What this task involves: Return the tail of the records exactly, starting from the line containing "Image resolution: width=2251" and ending with the final line.

The data:
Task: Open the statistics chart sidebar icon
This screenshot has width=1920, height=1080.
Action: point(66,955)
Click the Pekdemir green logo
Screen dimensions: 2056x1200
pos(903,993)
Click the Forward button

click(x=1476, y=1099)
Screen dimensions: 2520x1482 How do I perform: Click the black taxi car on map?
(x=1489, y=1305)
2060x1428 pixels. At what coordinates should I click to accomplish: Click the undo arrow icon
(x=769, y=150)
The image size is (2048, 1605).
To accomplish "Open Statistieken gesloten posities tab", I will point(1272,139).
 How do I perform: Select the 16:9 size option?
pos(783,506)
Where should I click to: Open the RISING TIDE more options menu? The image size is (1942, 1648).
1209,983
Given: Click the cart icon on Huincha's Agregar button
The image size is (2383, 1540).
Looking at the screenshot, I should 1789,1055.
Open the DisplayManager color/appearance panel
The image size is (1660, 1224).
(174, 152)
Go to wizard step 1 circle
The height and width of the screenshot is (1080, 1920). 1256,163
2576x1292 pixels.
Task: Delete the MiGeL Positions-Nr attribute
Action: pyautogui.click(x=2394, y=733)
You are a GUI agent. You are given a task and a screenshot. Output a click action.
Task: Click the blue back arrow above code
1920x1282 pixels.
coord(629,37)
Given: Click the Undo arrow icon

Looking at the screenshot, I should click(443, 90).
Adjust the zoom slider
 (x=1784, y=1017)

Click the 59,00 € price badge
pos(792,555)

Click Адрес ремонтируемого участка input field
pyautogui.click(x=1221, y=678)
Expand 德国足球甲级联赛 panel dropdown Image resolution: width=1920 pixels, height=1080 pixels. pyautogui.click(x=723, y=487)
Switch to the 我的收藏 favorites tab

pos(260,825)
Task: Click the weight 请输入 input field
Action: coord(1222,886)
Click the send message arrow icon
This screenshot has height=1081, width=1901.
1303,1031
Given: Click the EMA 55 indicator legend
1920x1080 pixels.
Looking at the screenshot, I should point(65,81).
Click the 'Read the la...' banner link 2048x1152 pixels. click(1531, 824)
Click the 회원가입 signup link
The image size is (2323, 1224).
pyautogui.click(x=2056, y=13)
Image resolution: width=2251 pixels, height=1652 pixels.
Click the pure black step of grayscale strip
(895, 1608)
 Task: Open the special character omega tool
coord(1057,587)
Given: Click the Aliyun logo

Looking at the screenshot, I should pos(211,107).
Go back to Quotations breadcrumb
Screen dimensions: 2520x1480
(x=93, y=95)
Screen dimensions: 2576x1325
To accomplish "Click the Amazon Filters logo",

Output of the task:
Image resolution: width=2251 pixels, height=1652 pixels.
Click the pure black step of grayscale strip
(895, 1608)
 Task: Open the special character omega tool
coord(1057,587)
Given: Click the Aliyun logo

Looking at the screenshot, I should pos(211,107).
Go back to Quotations breadcrumb
Screen dimensions: 2520x1480
(x=93, y=95)
Screen dimensions: 2576x1325
To accomplish "Click the Amazon Filters logo",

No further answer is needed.